Life is fragile.

On a Sunday morning in September 1963, a bomb planted by white terrorists tore open Birmingham’s 16th Street Baptist Church.

Timed to explode just before the 11 a.m. service, it knocked down walls and blew out windows. Four young girls were crushed under the debris.

The deaths of Addie Mae Collins, Cynthia Wesley, Carole Robertson and Denise McNair shattered a community and woke up a nation.

The world saw the insanity of those who fought for segregation, and the depravity of the venal politicians who egged them on. Out of that evil something positive emerged. Historians credit the horror of the killings with propelling the passage of the Civil Rights Act the next year.

This summer, the four girls will be remembered with a memorial as beautiful as the crime was repugnant. As the National Center for Civil and Human Rights opens its doors starting next Monday, visitors will see portraits of the four girls crafted in stained glass.

The four windows will be one of the focal points in the center’s civil rights exhibit, marking a turning point in the exhibit itself, where darkness gathers, just before the light. They were killed less than a month after the triumphant March on Washington.

Priscilla and Tom Malone, stained-glass artists from Portsmouth, R.I., crafted the windows, and found themselves drawn irresistibly into the story.

“I’m going to be so emotional when I see them suspended,” Priscilla said of the portraits earlier this spring.

She said she was looking forward to the time when the public — and the families of the girls — will be invited in. “I don’t know how the families are going to survive this impact, but I’m going to be a wreck,” she said. “I really would love to hug them and embrace them.”

The Malones practice a 1,000-year-old craft using antique glass and European technique, although the tall arched windows are created to suggest the windows of 20th-century Southern Baptist churches.

They worked with a “wish list” of design elements provided by the center’s exhibit designers, including George C. Wolfe and the Rockwell Group.

Priscilla painted watercolor renderings of her proposed design and created a full-size “cartoon” showing how the different elements of the colorful puzzles would be pieced together. Tom cut the glass to fit the cartoon, placing the sections in a framework of channels made out of soft lead, which he soldered and sealed with putty.

Their associate, New York-based artist Indre McGraw, painted the faces of the girls onto sections of tinted antique glass, using pigments that combine ground colored glass with a binder. When the painted glass is fired, the pigment melts into the background glass, and is permanently bonded to it.

“There are multiple firings,” said Priscilla Malone. The faces are detailed, down to the lashes and the highlights shining off their eyes. Surrounding their faces are the hot colors of the explosion, reds and oranges that suggest “Wow, that hurt. That was murder.”
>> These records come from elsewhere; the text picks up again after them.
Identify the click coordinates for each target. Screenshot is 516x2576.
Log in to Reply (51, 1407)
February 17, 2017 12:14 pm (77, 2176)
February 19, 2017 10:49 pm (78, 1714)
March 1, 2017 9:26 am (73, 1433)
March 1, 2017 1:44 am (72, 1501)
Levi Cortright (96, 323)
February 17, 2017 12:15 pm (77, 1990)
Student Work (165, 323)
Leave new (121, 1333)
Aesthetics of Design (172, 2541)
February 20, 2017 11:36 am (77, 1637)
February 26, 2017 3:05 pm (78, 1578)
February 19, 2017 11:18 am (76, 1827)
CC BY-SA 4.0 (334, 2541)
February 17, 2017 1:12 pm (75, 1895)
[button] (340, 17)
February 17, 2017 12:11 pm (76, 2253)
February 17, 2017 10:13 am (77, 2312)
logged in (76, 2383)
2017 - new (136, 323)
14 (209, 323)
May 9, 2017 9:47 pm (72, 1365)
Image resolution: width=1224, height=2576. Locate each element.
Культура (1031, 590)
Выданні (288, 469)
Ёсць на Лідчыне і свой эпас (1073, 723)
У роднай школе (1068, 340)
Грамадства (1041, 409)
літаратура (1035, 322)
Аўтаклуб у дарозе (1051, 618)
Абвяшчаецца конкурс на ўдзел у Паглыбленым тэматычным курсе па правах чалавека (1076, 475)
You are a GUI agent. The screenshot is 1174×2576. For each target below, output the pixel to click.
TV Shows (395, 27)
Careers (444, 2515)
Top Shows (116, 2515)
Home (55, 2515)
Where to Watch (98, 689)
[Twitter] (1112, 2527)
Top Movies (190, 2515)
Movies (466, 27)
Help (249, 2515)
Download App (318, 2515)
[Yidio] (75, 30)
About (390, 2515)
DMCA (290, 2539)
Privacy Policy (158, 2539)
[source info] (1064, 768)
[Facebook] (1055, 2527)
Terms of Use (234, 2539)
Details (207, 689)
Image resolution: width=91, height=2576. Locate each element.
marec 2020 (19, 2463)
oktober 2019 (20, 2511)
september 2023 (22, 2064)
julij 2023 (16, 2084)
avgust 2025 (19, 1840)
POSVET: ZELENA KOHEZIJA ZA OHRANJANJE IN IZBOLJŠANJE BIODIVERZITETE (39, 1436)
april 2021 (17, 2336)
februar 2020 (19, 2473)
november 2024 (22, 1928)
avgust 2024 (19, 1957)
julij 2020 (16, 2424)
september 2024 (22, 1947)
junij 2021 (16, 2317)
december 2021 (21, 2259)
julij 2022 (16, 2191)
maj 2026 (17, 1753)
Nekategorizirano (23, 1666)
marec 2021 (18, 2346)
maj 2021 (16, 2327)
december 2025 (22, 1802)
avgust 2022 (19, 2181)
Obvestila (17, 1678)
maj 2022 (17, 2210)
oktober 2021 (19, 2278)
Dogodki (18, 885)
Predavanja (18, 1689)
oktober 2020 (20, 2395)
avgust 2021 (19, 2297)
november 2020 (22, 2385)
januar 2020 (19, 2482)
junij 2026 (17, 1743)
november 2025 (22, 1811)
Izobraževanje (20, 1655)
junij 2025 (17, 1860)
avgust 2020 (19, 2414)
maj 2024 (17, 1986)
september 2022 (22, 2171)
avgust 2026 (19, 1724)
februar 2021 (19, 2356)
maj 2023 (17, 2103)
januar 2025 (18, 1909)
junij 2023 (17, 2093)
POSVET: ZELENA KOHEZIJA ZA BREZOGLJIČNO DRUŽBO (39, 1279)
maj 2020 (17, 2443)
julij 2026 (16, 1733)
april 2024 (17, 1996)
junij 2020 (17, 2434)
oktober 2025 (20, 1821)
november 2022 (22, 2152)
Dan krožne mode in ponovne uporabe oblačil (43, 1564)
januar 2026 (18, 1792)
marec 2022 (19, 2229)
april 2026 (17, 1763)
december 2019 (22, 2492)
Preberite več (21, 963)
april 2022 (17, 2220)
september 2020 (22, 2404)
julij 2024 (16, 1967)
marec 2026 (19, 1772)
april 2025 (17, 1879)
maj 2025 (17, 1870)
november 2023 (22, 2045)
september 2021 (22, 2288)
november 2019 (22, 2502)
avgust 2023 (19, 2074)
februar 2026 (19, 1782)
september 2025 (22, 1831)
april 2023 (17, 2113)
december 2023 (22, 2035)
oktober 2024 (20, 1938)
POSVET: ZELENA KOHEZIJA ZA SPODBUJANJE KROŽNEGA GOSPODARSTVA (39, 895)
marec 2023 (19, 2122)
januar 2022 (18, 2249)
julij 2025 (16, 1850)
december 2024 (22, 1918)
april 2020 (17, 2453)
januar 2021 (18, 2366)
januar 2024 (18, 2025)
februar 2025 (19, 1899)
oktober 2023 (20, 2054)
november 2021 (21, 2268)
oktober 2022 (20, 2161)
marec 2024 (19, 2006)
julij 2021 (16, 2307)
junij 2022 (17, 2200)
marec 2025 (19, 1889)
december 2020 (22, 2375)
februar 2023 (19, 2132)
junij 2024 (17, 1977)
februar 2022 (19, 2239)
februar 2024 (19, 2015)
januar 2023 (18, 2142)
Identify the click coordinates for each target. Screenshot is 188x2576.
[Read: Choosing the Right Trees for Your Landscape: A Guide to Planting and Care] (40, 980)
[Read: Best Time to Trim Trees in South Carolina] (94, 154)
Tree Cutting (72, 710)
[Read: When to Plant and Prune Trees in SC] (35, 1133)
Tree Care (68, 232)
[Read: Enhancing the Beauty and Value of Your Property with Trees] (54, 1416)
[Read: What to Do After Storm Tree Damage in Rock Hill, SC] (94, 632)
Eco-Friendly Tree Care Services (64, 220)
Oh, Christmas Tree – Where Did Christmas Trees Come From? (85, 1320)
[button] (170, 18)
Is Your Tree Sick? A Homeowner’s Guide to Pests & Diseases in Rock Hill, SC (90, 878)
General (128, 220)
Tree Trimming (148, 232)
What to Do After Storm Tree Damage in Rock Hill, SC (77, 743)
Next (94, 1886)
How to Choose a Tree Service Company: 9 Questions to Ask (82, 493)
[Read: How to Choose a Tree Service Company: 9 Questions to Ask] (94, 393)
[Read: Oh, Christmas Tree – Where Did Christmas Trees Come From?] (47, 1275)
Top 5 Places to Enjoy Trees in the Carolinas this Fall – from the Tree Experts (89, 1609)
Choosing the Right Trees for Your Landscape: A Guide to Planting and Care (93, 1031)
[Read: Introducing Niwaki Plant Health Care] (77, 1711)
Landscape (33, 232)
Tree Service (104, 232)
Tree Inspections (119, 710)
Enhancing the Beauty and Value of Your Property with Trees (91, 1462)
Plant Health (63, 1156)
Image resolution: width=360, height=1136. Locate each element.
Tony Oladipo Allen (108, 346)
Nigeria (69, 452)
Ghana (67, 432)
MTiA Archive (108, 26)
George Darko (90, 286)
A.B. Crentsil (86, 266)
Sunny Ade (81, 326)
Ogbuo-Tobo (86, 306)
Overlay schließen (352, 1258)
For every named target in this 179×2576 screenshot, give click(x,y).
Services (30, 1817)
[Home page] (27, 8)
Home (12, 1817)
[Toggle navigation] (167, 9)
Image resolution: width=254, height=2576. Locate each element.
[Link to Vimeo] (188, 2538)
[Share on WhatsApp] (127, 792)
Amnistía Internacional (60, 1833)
Like the movement, like life itself, the windows are breakable, but tough. They emerge from the flames of the kiln with their colors shining, their beauty enhanced.

Addie Mae, Cynthia and Carole were 14 years old and Denise was 11 when they were killed. The older children would have been near retirement today if they had lived. “They would been 65 right now,” Priscilla said. “Who knows what they would have contributed in life?”